If you want the most comprehensive overview of Agile, you still must read Highsmith's Agile Software Development Ecosystems. If you want the most poetic, read Kent's White Book. For amazingly clear and simple writing and thinking, Poppendieck. But if you want a really really useful book on how to actually do agile, and you don't have that much time to invest, get Alistair's book.
One of the things I really like is the variety of different writing styles from chapter to chapter: from the email "love letters" written to Crystal (Alistair's methodology muse), to the simple exposition of seven properties underlying agile, to the clearly illustrated strategies and techniques, to work product samples, and to the final one page chapter giving an expert (level 3) view of the whole methodology. His writing is constantly engaging, inventive, conversational and even fun.
While Alistair writes about one methodology (and only one of his Crystal family of methodologies), the book is still universal. It covers the basic things that few agile teams would disagree with. Even if you work in a large, complex environment, this is the place to start.

> Goal 1
Decide whether each statement below agrees with the review: (a) the review recommends Highsmith's book for the most comprehensive overview of Agile; (b) the last chapter of Alistair's book runs several pages; (c) the review limits the book's usefulness to small, simple environments. Answer yes or no for each, quoting the words of the review that decide it.

[Stored data entries]
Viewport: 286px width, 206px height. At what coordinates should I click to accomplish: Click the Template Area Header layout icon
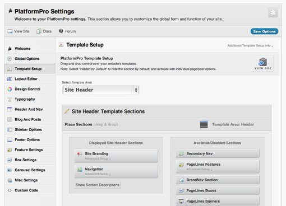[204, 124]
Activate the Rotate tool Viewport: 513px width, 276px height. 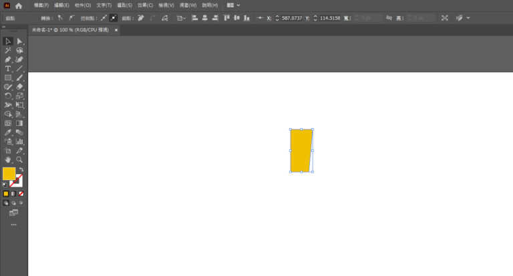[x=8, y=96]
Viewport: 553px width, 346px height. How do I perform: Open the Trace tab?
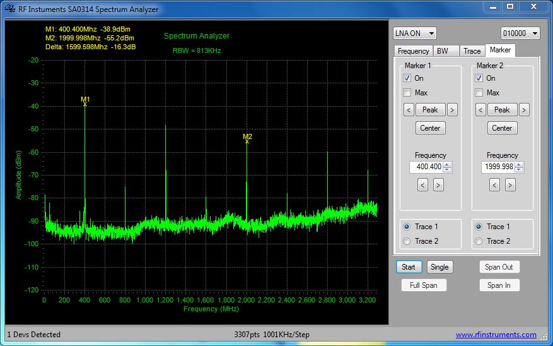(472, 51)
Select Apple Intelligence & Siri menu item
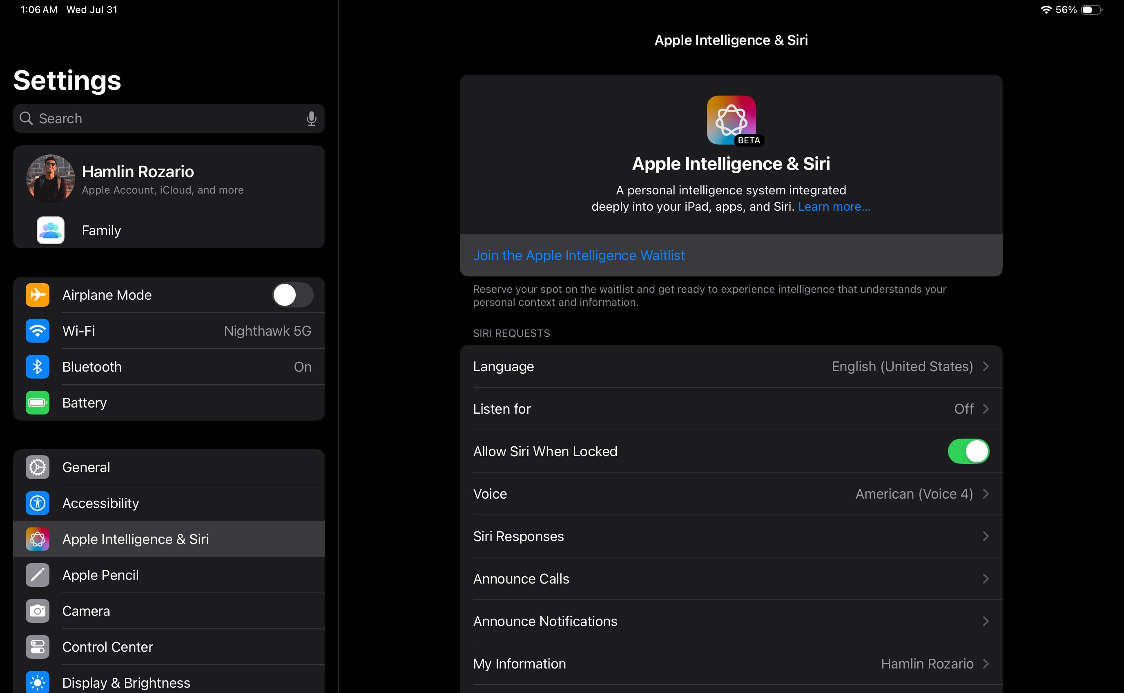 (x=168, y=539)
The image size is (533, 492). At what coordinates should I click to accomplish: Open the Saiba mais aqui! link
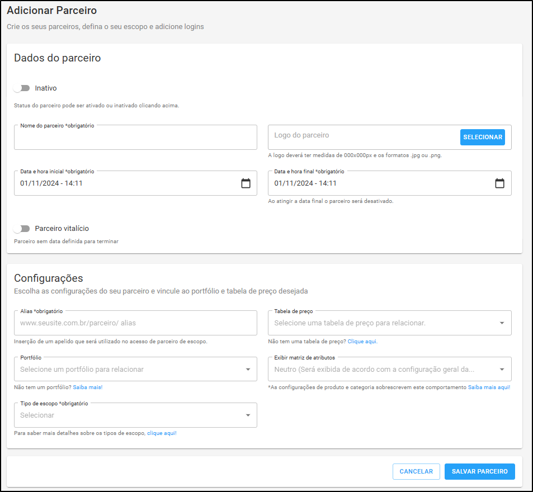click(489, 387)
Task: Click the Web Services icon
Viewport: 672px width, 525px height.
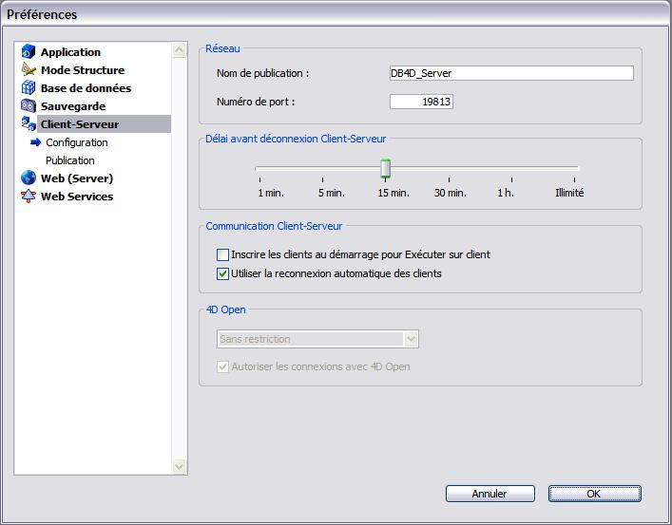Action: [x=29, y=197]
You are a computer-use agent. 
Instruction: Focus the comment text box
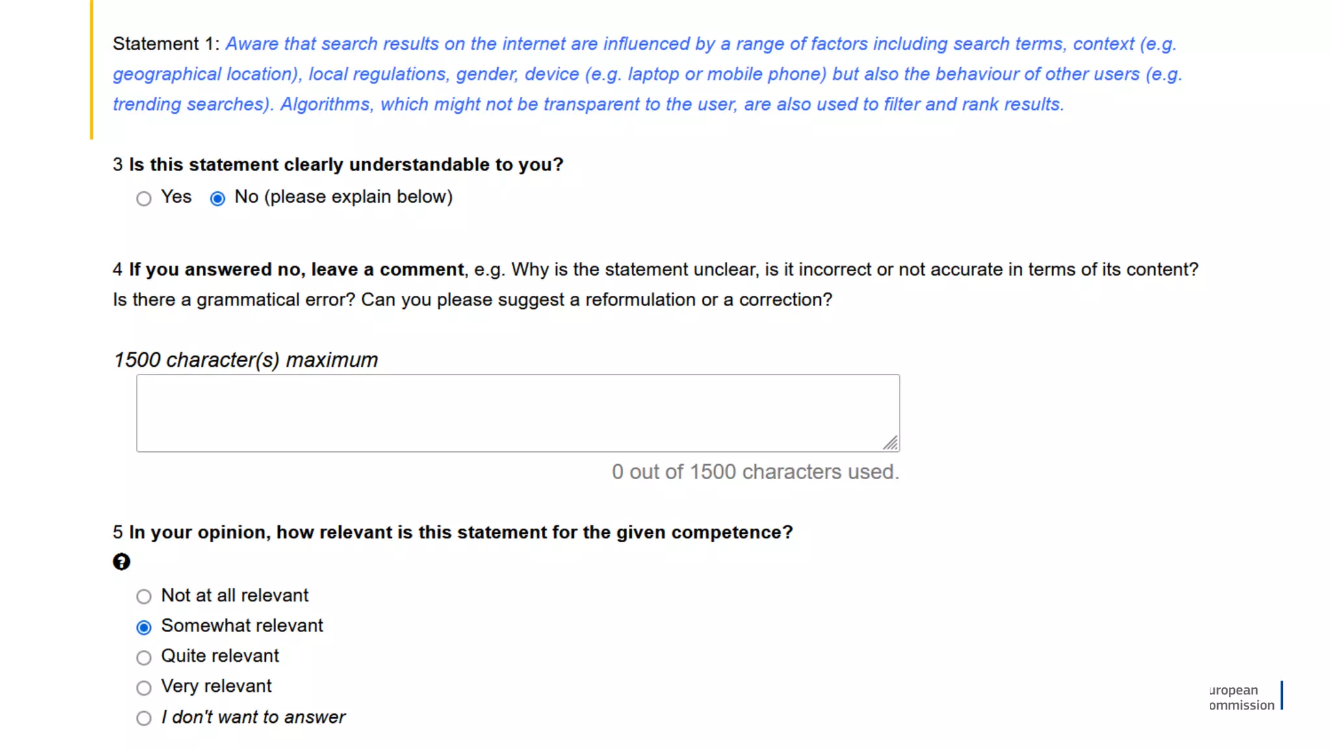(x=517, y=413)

> Goal 2
Print the records again word for word, starting with the line with "Select Apple Intelligence & Siri menu item" and going on through the end of the records. Leave the pictures out.

> Written answer 1
(a) Yes: "If you want the most comprehensive overview of Agile, you still must read Highsmith's Agile Software Development Ecosystems."
(b) No: "the final one page chapter giving an expert (level 3) view of the whole methodology"
(c) No: "Even if you work in a large, complex environment, this is the place to start."

> Written answer 2
Select Apple Intelligence & Siri menu item
 (x=168, y=539)
The image size is (533, 492). At what coordinates should I click to accomplish: Open the Saiba mais aqui! link
click(489, 387)
Task: Click the Web Services icon
Viewport: 672px width, 525px height.
Action: [x=29, y=197]
You are a computer-use agent. 
Instruction: Focus the comment text box
(x=517, y=413)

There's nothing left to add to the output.